Collected data:

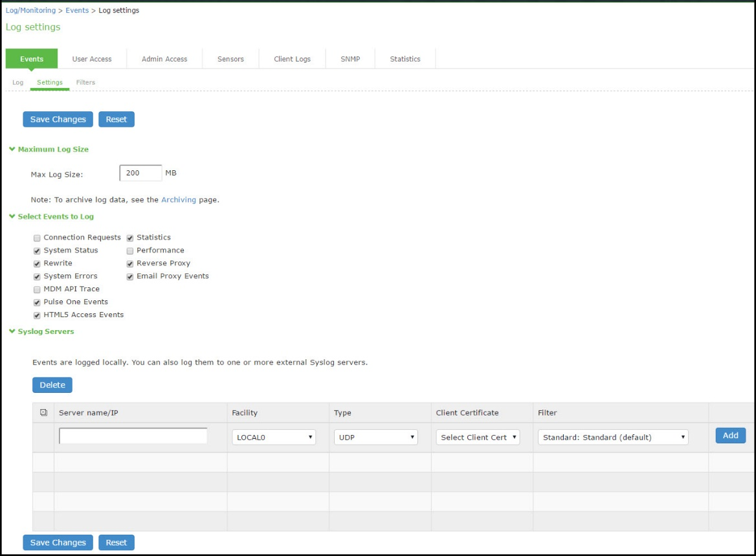Click Add to add a syslog server
The image size is (756, 556).
tap(730, 436)
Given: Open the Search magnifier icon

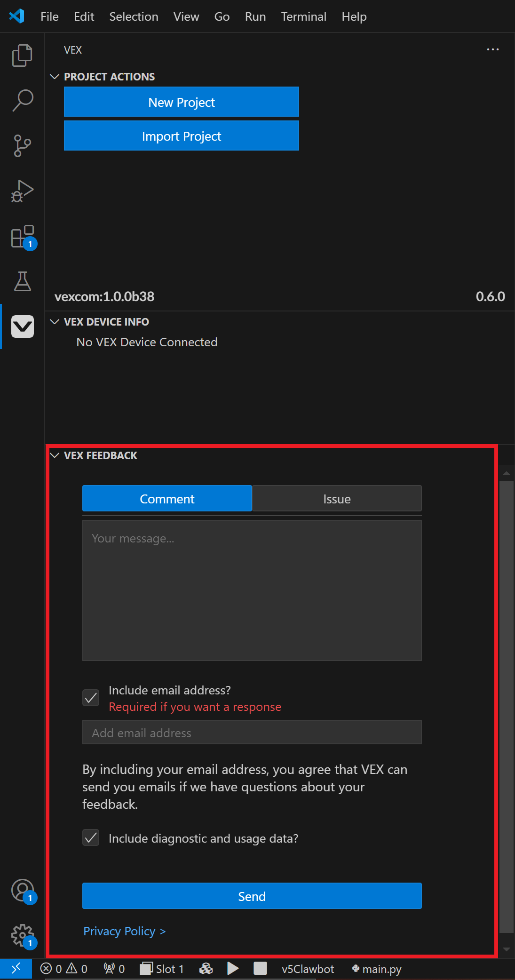Looking at the screenshot, I should coord(22,100).
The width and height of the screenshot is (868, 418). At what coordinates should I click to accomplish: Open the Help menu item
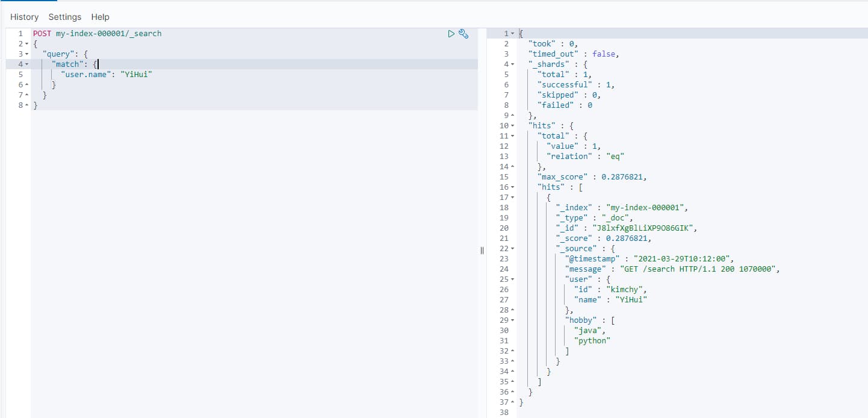tap(101, 17)
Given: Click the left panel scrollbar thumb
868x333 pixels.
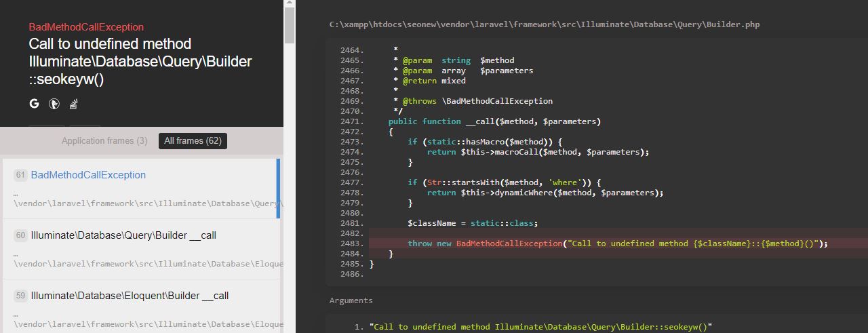Looking at the screenshot, I should (x=289, y=24).
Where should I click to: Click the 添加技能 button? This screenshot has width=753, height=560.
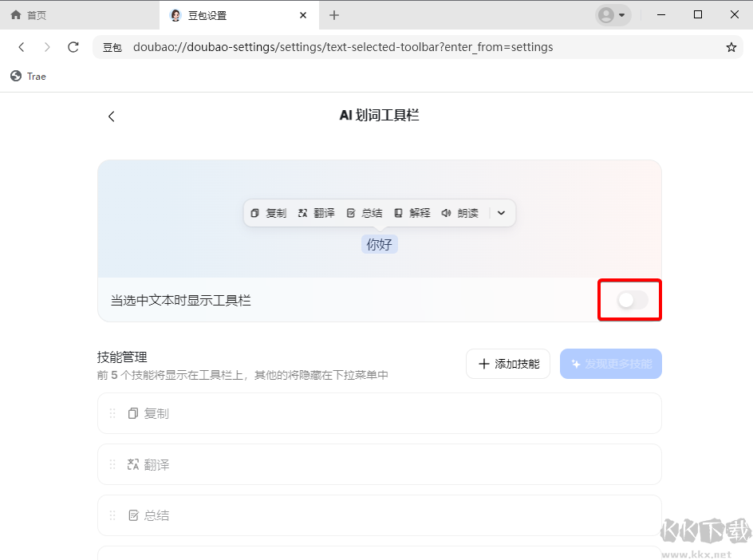click(x=508, y=363)
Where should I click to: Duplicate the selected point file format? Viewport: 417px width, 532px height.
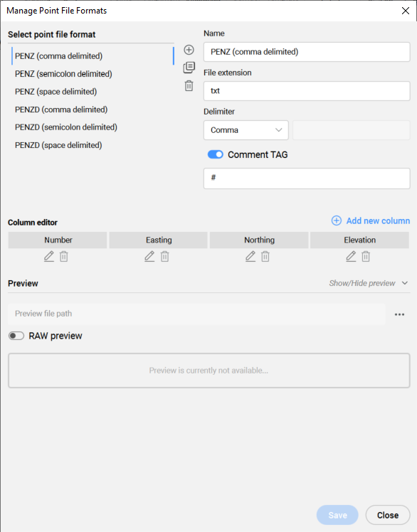(x=189, y=68)
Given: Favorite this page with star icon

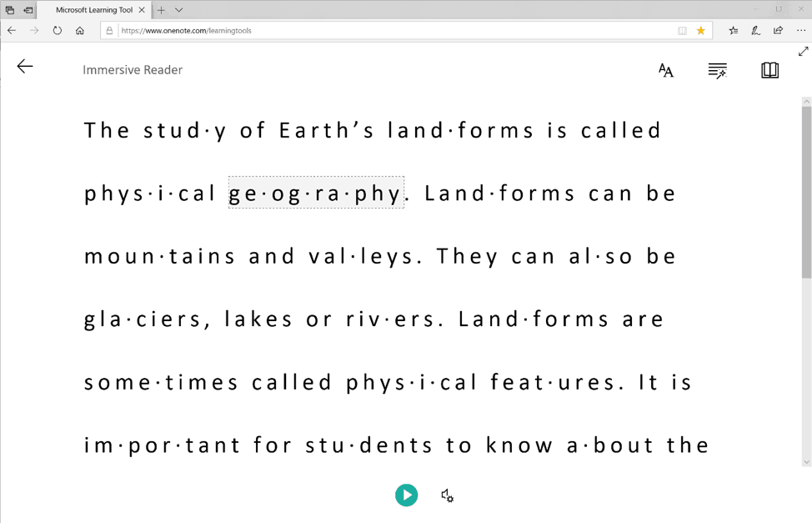Looking at the screenshot, I should (x=701, y=31).
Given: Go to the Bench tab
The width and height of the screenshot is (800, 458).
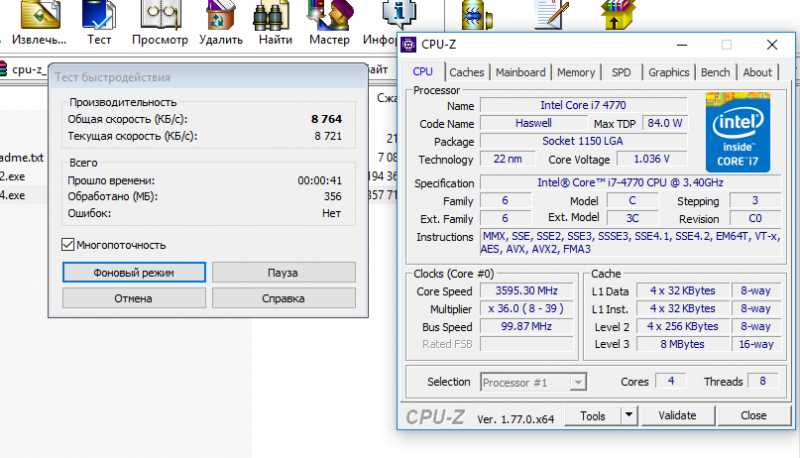Looking at the screenshot, I should pyautogui.click(x=715, y=72).

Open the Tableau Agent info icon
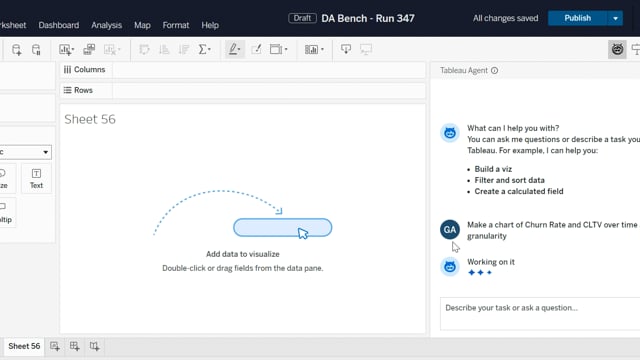494,71
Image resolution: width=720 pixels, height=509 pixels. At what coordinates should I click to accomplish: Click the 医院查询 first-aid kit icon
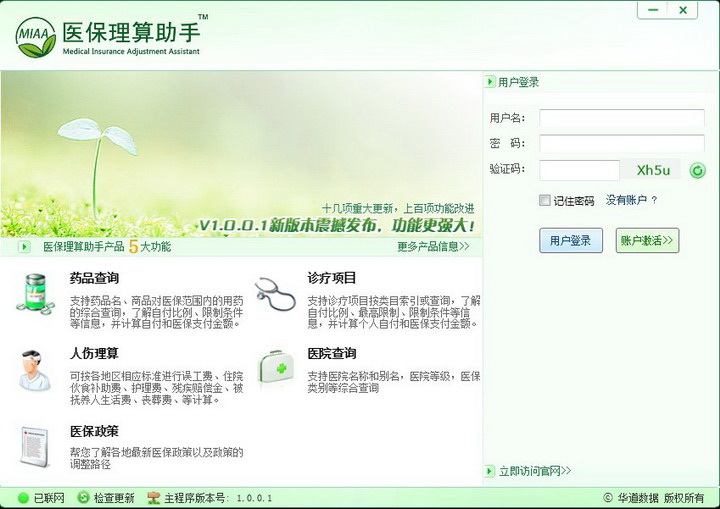[x=276, y=367]
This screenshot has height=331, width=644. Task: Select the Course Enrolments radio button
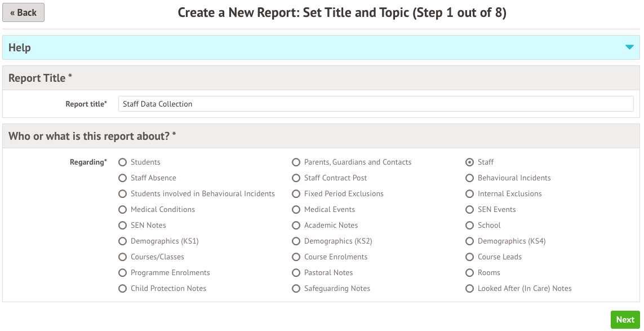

_Exercise aim_.
Give again, unchanged, only the lines from the line containing "Where should I click to: Click" to the last line of the records above. Pictures do not belong in the copy.

_Response area_.
Where should I click to: Click the 添加技能 button? This screenshot has width=753, height=560.
click(x=508, y=363)
Where should I click to: Duplicate the selected point file format? Viewport: 417px width, 532px height.
(x=189, y=68)
Given: Favorite this page with star icon

Looking at the screenshot, I should (x=701, y=31).
Given: Go to the Bench tab
The width and height of the screenshot is (800, 458).
Looking at the screenshot, I should pyautogui.click(x=715, y=72).

Open the Tableau Agent info icon
494,71
Image resolution: width=720 pixels, height=509 pixels. At what coordinates should I click to accomplish: Click the 医院查询 first-aid kit icon
[x=276, y=367]
This screenshot has height=331, width=644. Task: Select the Course Enrolments radio button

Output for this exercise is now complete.